March 5th, 2013 Jesse Gleason

There are many financial issues that are important to your success as a small business owner/entrepreneur. One of them is building a strong credit rating for your business and maintaining it. Here’s the interesting element: business credit scores work differently than personal credit scores. They are not like – and are not used the same – as personal FICO scores.

While business credit bureaus such as Dunn & Bradstreet may have your business credit scores on record, most banks and financial institutions don’t check them. Instead, they tend to analyze the financial aspects of your business, such as cash flow, money in your bank account, your bill paying history, profit and loss, assets and liabilities and current loans/credit accounts.
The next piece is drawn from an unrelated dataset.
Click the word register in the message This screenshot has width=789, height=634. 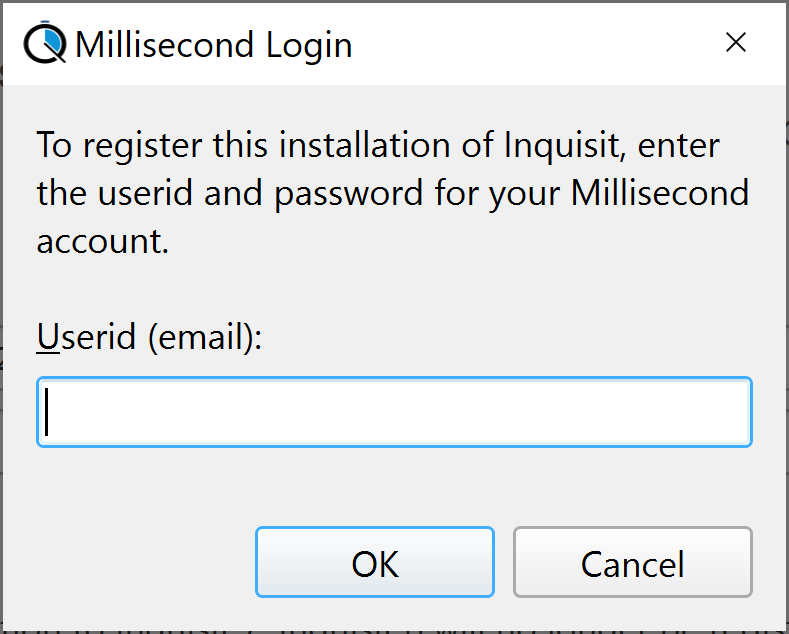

So while your official credit score may not be checked, your overall credit rating is still important. Here are some helpful tips on keeping your credit looking good and working well for you.

Apply for a company credit card.

Having a company credit card, using it on a regular basis and paying the full bill monthly helps show you are a credit-worthy business. A solid payment history on your company credit card can make it much easier to get a line-of-credit, especially from the bank or financial institution who issued the credit card.

Pay your suppliers/vendors on time.

It’s very helpful – and smart – to pay your invoices in a timely manner, as this gives your company a stronger credit rating. It’s also advantageous to pay early – if possible – because many vendors will give you a discount for an early payment. However, it’s also important not to overextend your payments and dip too deeply into your line of credit. Always keep a close eye on invoices, and pay them in a timely manner while keeping cash flow positive.

Manage cash flow.

The level of cash flowing through your business is another strong indicator of how successful and credit worthy your business is. Whenever possible, keep your cash flow positive (more coming in than going out), so that any financial institution considering lending you money will see that you have stable cash flow that doesn’t bounce all over and be inconsistent.

Build a good relationship with a bank.

When you have a strong relationship with a bank, they can be a great partner for helping you obtain additional credit. In fact, many banks will write valuable credit reference letters that can help you get trade credit, business credit cards or other major purchase lines of credit.

Protect your personal credit scores.

Occasionally, especially with small businesses, banks and other financial institutions may check and evaluate your personal credit score as a factor in your business credit rating. So by keeping your personal credit score solid and high, you have an even better chance to access additional credit lines, cards and loans for your business.

Add it all up, and you can see that keeping your company’s credit rating looking good is a very positive financial strategy for your business. Think of it this way: better credit, better financial opportunities.

About the author

Jesse Gleason is a Vice President, Regional Credit Officer at MidWestOne Bank.